# The SMF Pushpin Map Has a Home!!



## TulsaJeff (Jul 13, 2007)

I have placed the SMF Pushpin map on its' own page here on the SMF. This should make it easier to access and all of you who have not added your name to the map.. you now have NO excuse;-)

It is located Here


----------



## liquorman (Apr 5, 2009)

Hm! that link dosent seem to work


----------



## rivet (Apr 5, 2009)

Hey great idea, and thought the map was fantastic. Yep, I'm on it... But he's ^^^^^^^ right, the link doesn't work.


----------



## jaxgatorz (Apr 5, 2009)

Umm, if u check the date on his post, its like almost 2 years ago....... I;m not saying, just saying


----------



## tsywake (Jul 13, 2009)

What about setting up a map in Google Maps?


----------



## indyadmin1974 (Jul 16, 2009)

That would be cool if Google Maps will do that...I'd be willing to help with that.


----------



## jaxgatorz (Jul 17, 2009)

i digress...........


----------



## morkdach (Jul 17, 2009)

get with bmudd on this


----------



## barneypoo69 (Jan 5, 2010)

Where's the map ? I know I'm a rookie.......but can I get on it Jeff ?


----------



## bbally (Jan 5, 2010)

And from the depths of the July posts rises the Map


----------



## chefmike (Jan 5, 2010)

a little zombie thread... I followed it because it was on the news on the first page. 

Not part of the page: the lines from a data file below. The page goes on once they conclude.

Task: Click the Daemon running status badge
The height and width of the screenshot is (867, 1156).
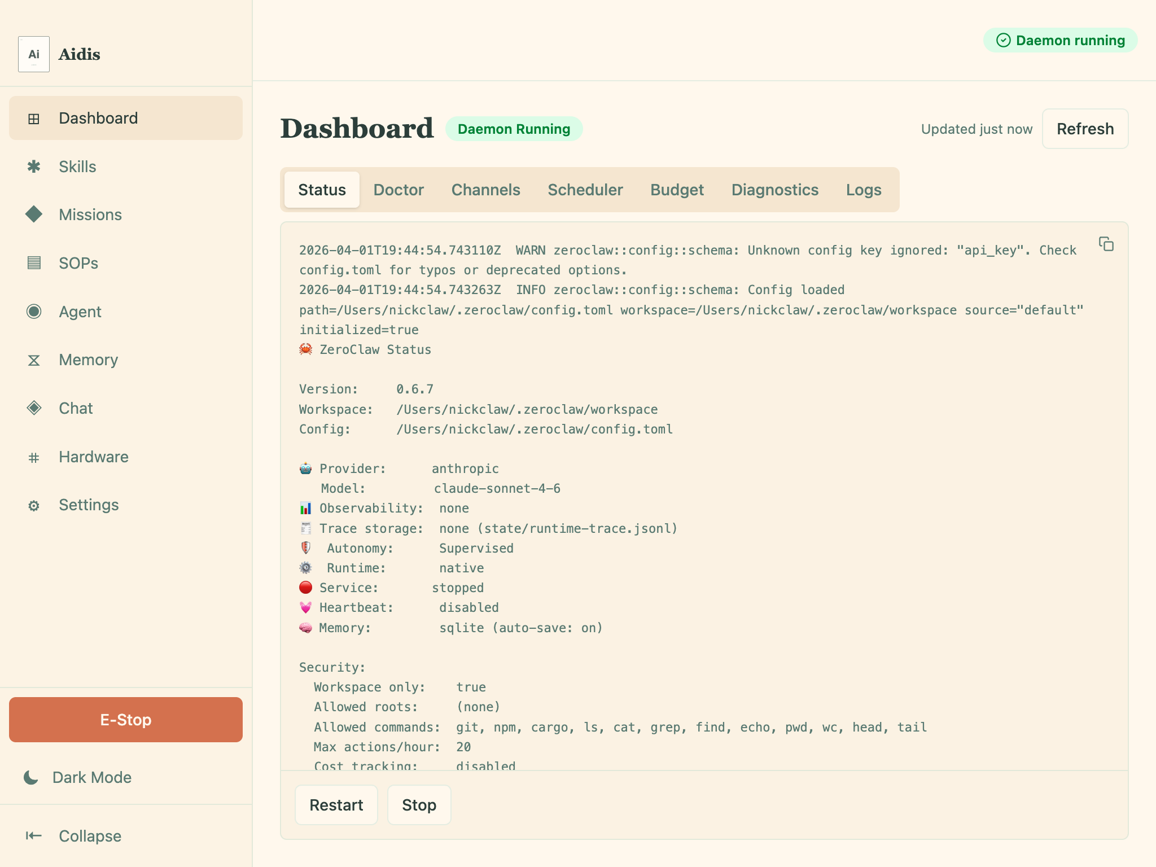Action: click(1060, 40)
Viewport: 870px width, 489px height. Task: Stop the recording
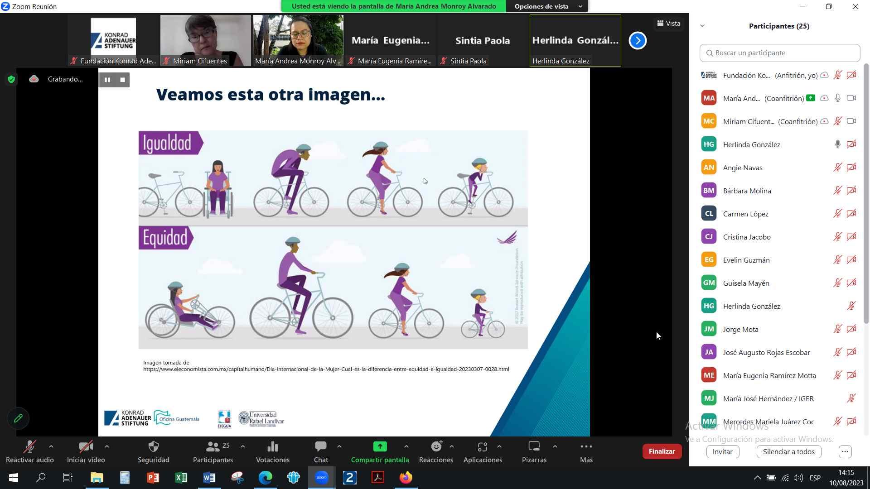[x=122, y=80]
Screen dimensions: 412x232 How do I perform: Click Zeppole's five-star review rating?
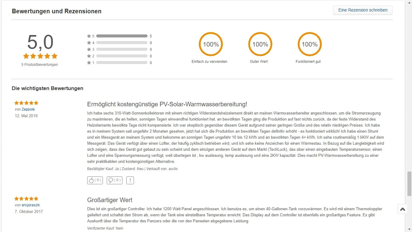[26, 103]
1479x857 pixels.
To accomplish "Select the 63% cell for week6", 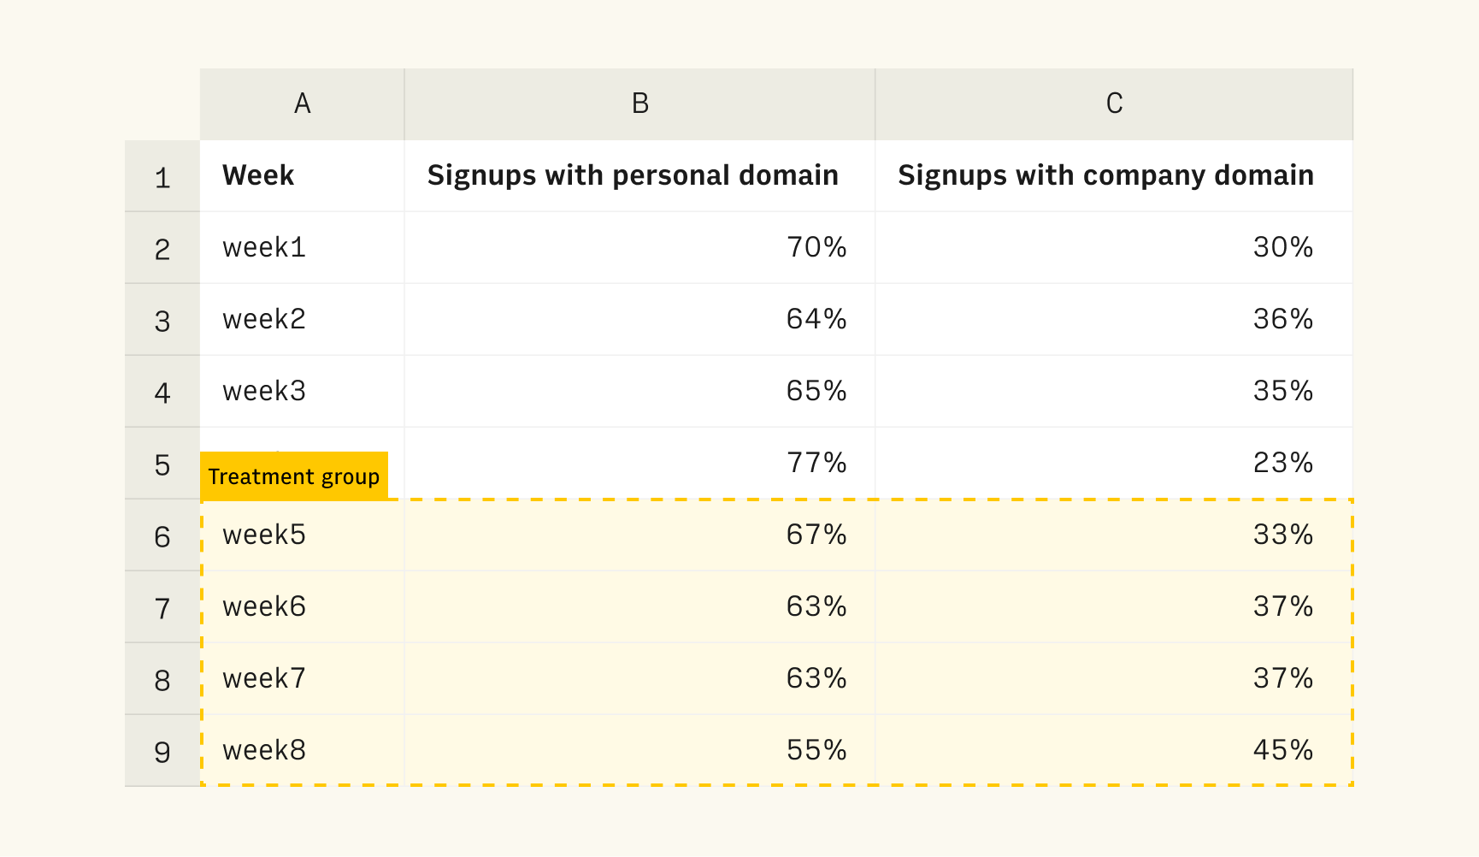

now I will never know where I live!


----------



## mgwerks (Jan 5, 2010)

I think that it would be great to get this little gem up and running, and to drive participation rates up.  It wouold be cool to see where folks are from, as we go on long road trips regularly and maybe we could meet up for mini-GTGs and score some good food.

Jeff/Brian?


----------



## larry maddock (Jan 5, 2010)

the dots dont tell who is who like frapper


----------



## polishmeat (Jan 5, 2010)

http://www.resolvermaps.com

This is pretty sweet as well - check it out


----------



## harper072554 (Jan 10, 2010)

For some reason I could not get the link to work for me...


----------



## Bearcarver (Jan 10, 2010)

This would be really neat if there was a map we could all put a pushpin in.
However, please don't look toward me for help in setting it up. You could tattoo everything I know about computers on a chicken's upper lip.


Bearcarver


----------



## herkysprings (Jan 11, 2010)

Need this but for BBQ:

http://pooptheworld.com/

Now if somebody could code an iPhone app to monitor BBQ temps (via a relay that could listen in on the RF thermometer units that most of us use...), they'd be one rich individual!


----------